When saved (the CellML Annotation tag will appear un-grayed), the result of these annotations is to add metadata to the CellML file. If you switch to the CellML Text view you will see that the elements that have been annotated appear with ID numbers, as shown above. These point to the corresponding metadata contained in the CellML file for this model and are displayed under the qualifier-resource-Id headings in the annotation window when you click on the element in the editing window.

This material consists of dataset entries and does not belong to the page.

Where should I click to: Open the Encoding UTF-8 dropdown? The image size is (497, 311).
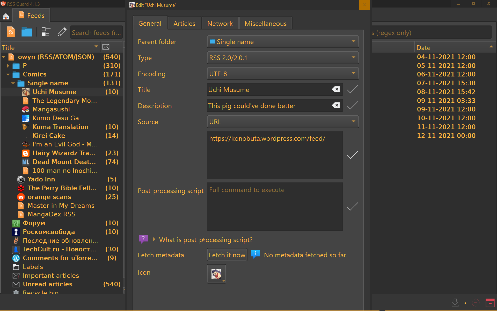pyautogui.click(x=283, y=74)
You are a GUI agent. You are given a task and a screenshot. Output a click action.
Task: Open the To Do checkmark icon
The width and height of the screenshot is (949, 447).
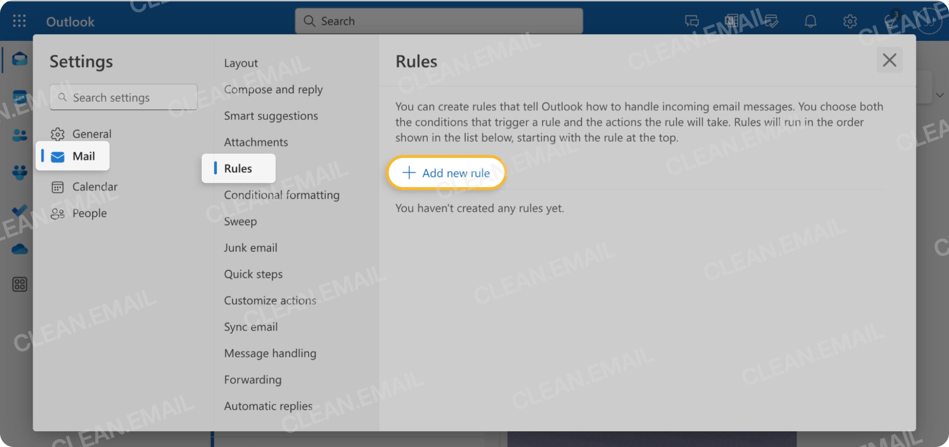(19, 210)
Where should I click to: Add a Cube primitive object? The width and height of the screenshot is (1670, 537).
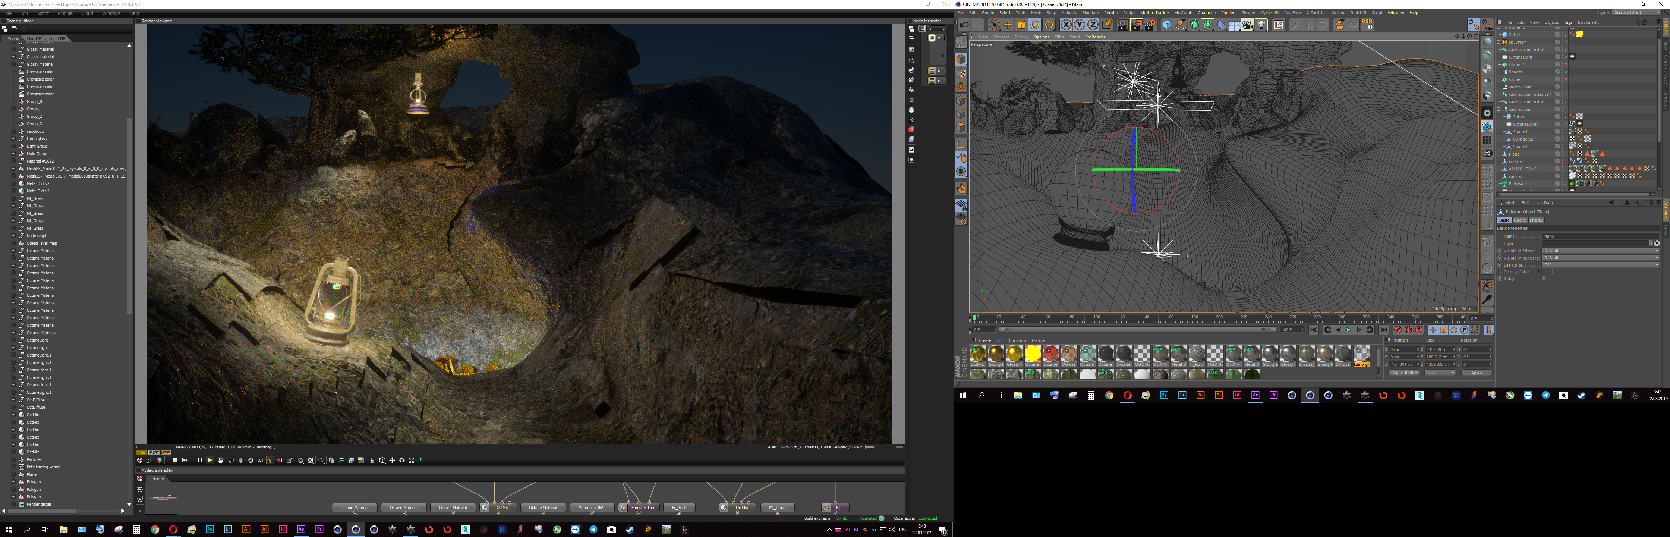point(1167,25)
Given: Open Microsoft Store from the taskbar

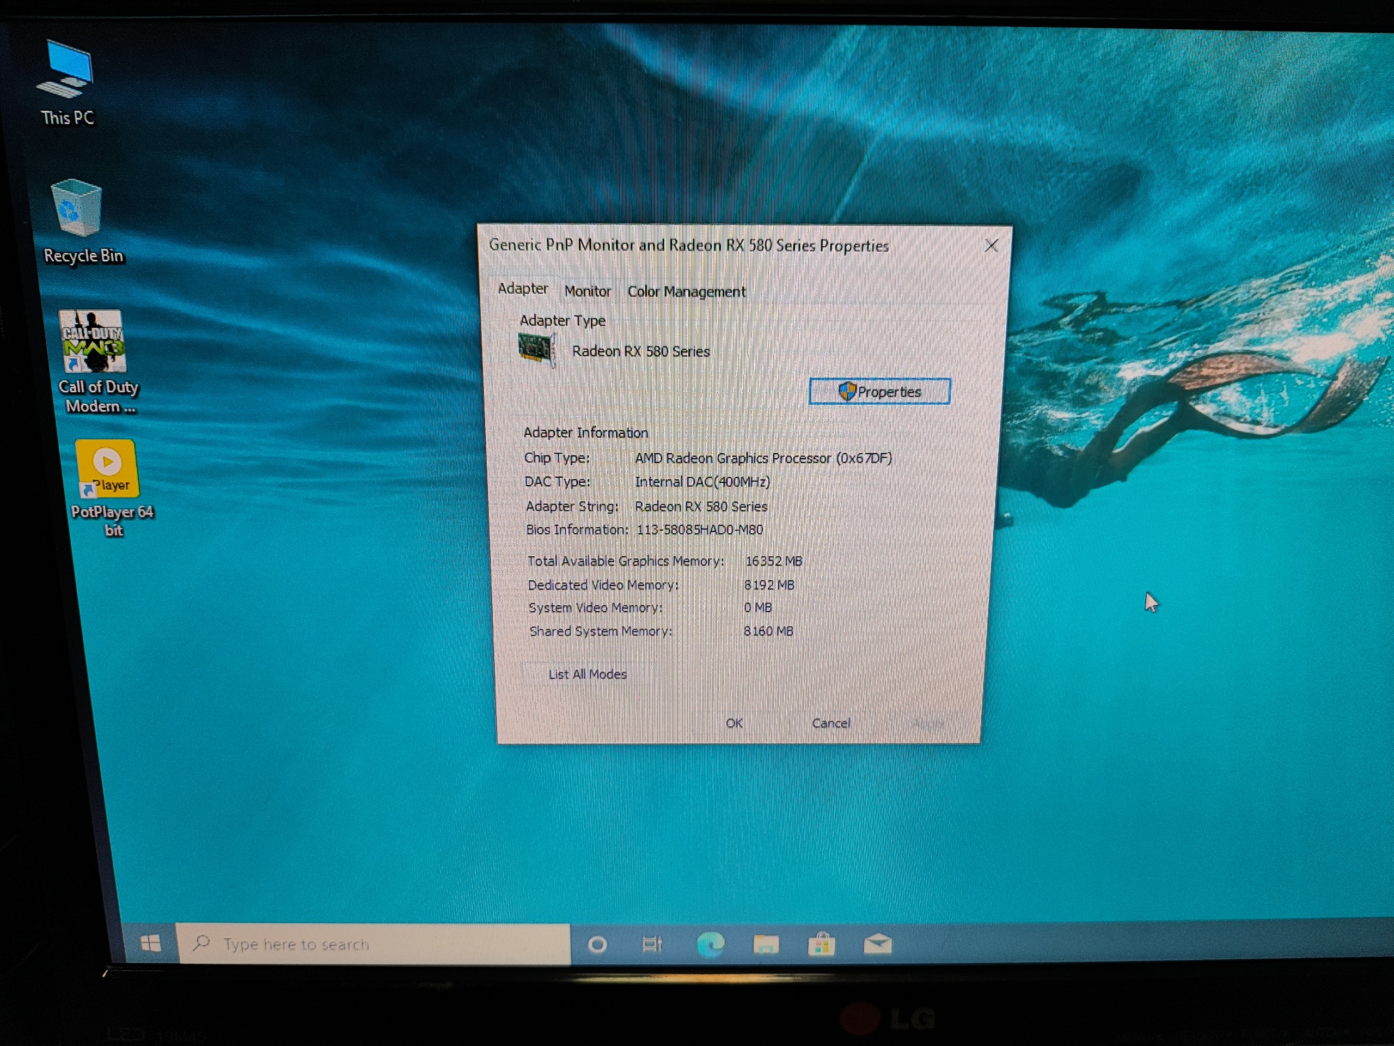Looking at the screenshot, I should [x=821, y=944].
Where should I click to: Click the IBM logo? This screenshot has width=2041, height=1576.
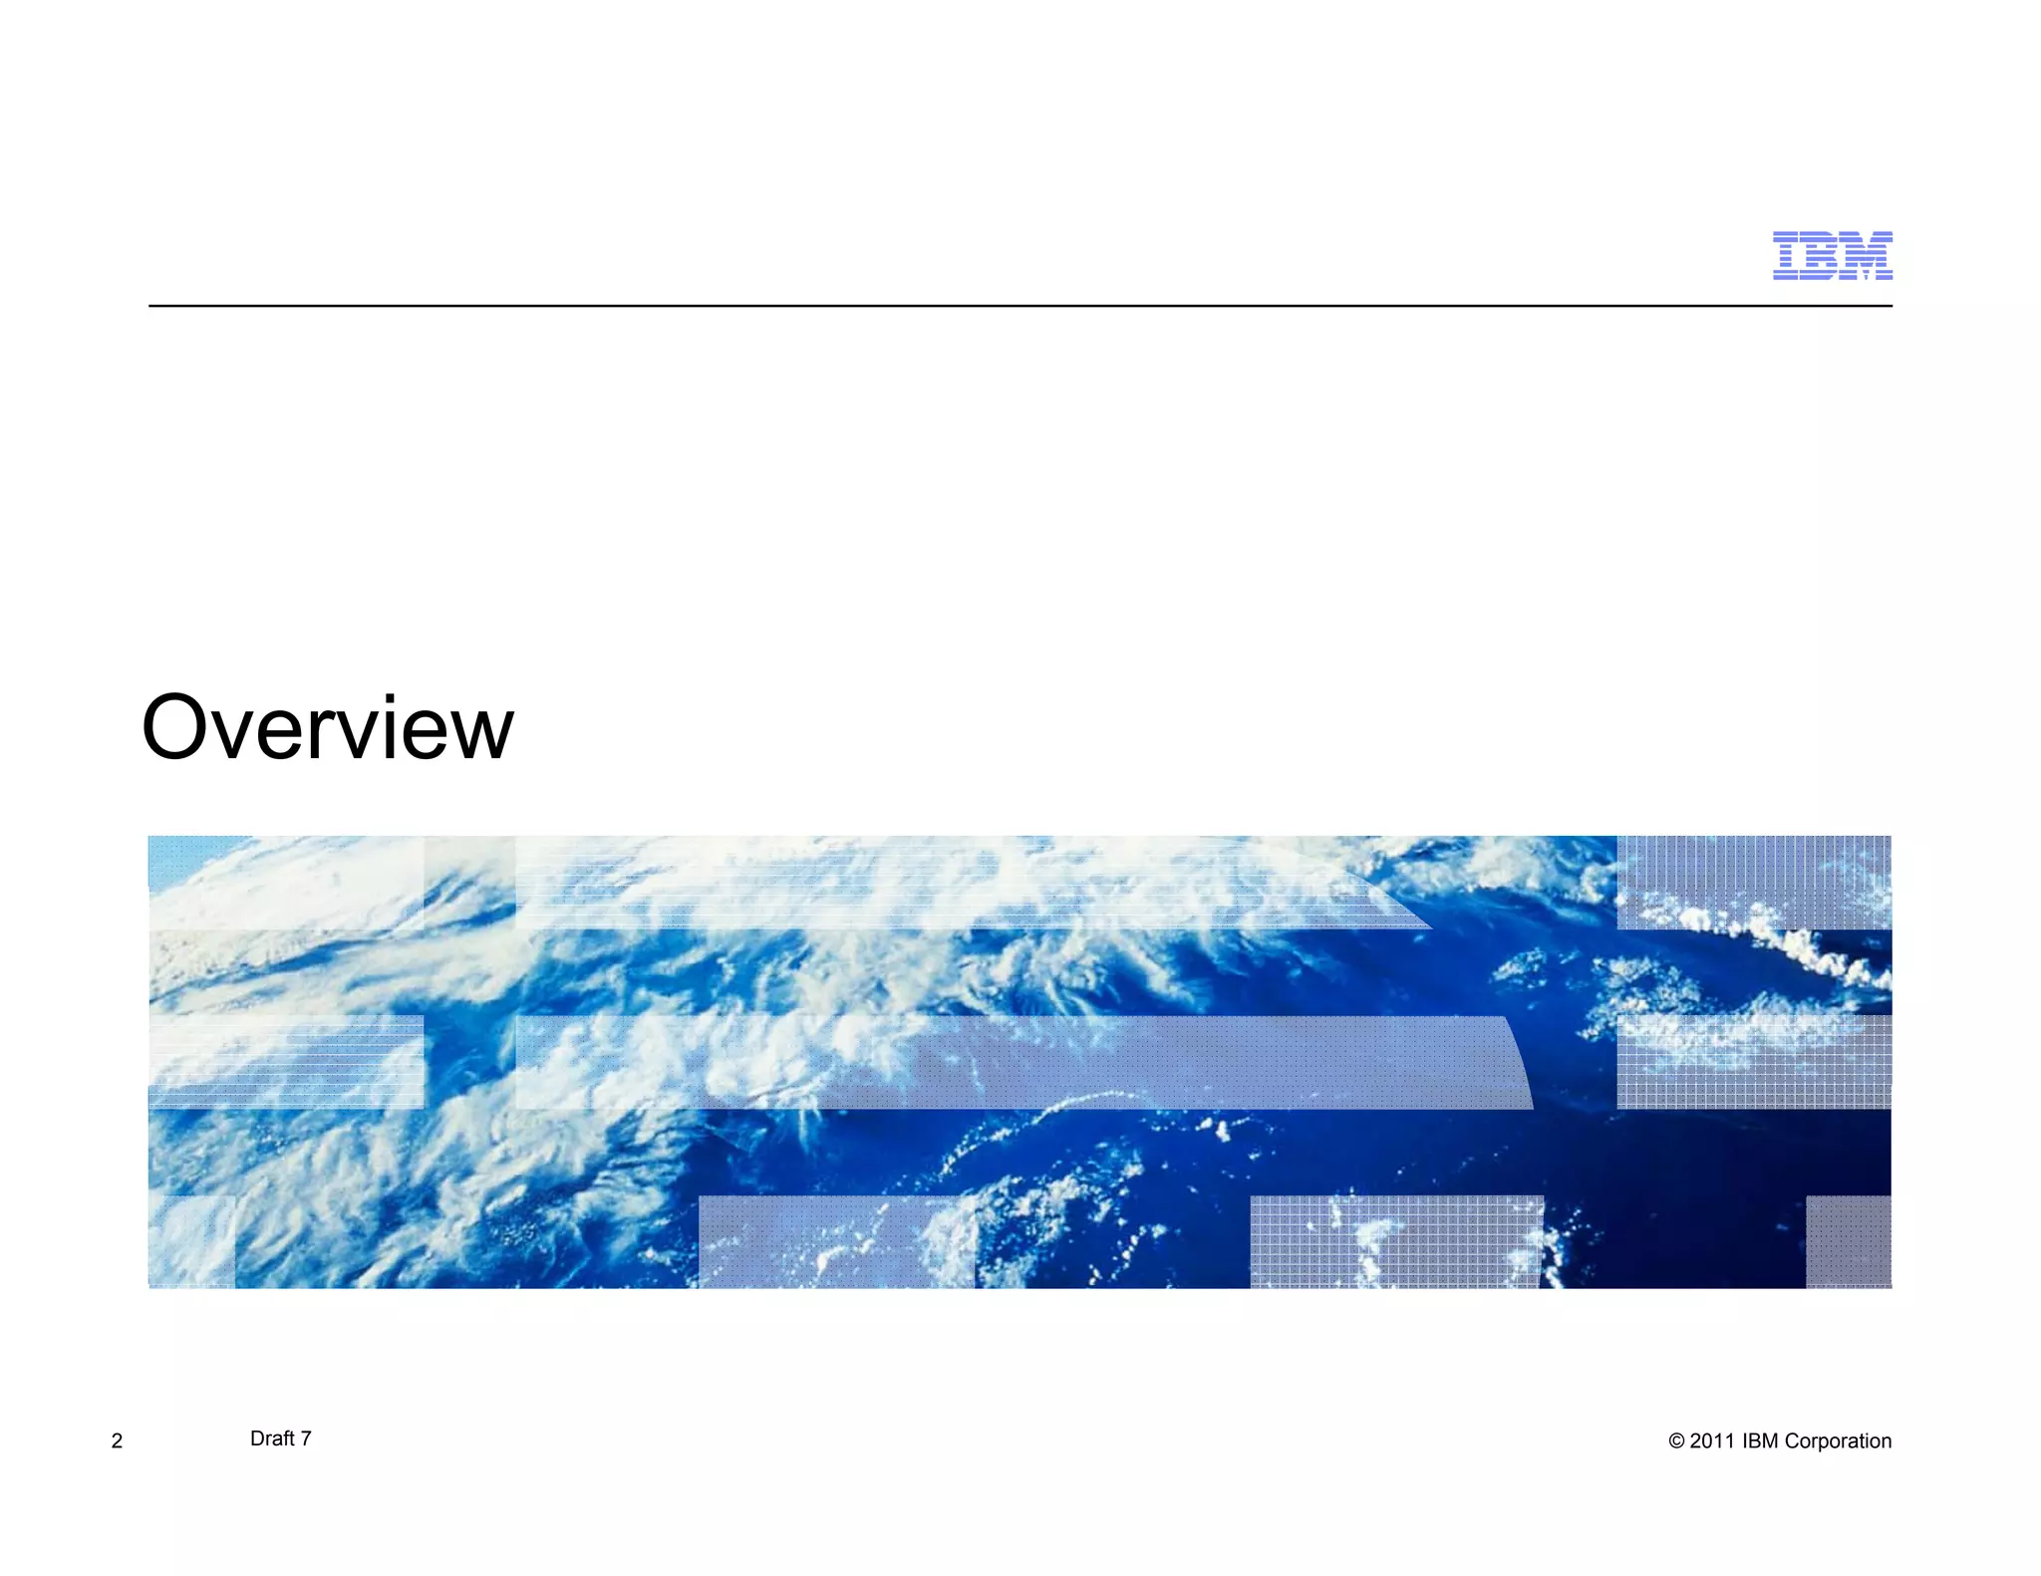point(1832,255)
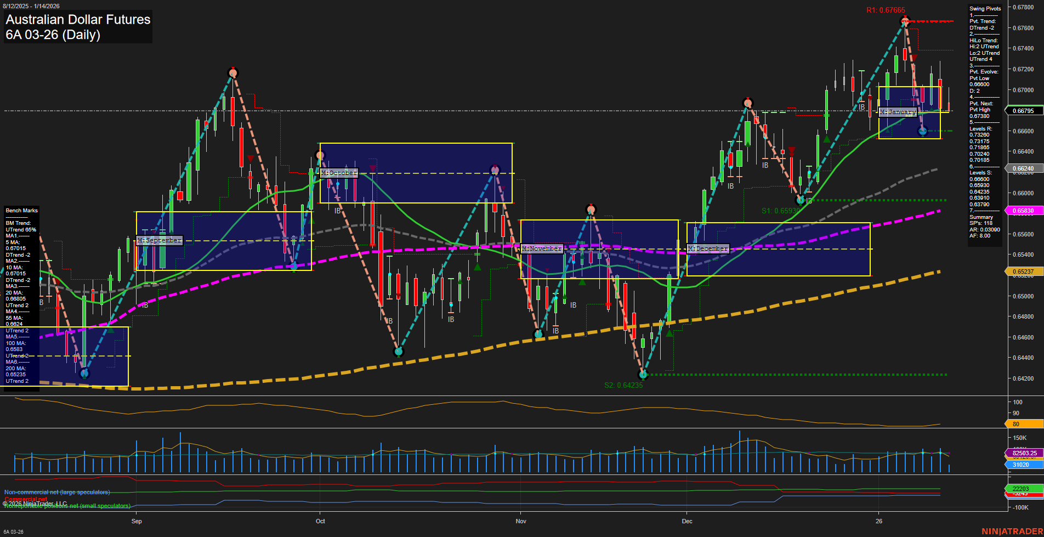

Note that the three annotations added above are all biological annotations. Many of the other components and variables in the CellML potassium channel model deal with biophysical entities and these require the use of the OPB ontology (yet to be implemented in OpenCOR). The use of composite annotations is also being developed [8], such as “Ki is-the concentration of potassium in-the cytosol of-the neuron of-the giant-squid”, where concentration, potassium, cytosol, neuron and giant-squid are defined by the ontologies OPB, ChEBI, GO, FMA and a species ontology, respectively.


Footnotes

[1]Referred to as W3C – see www.w3.org
[2]www.w3.org/RDF
[3]For details on the annotation plugin see http://opencor.ws/user/plugins/editing/CellMLAnnotationView.html
[4]See http://www.cellml.org/specifications/metadata/ and http://www.cellml.org/specifications/metadata/mcdraft
[5]http://co.mbine.org/standards/qualifiers
[6]http://en.wikipedia.org/wiki/Uniform_resource_identifier
[7]http://en.wikipedia.org/wiki/Regular_expression
[8]This is a project being carried out at the University of Washington, Seattle, using an annotation tool called SEMGEN (…).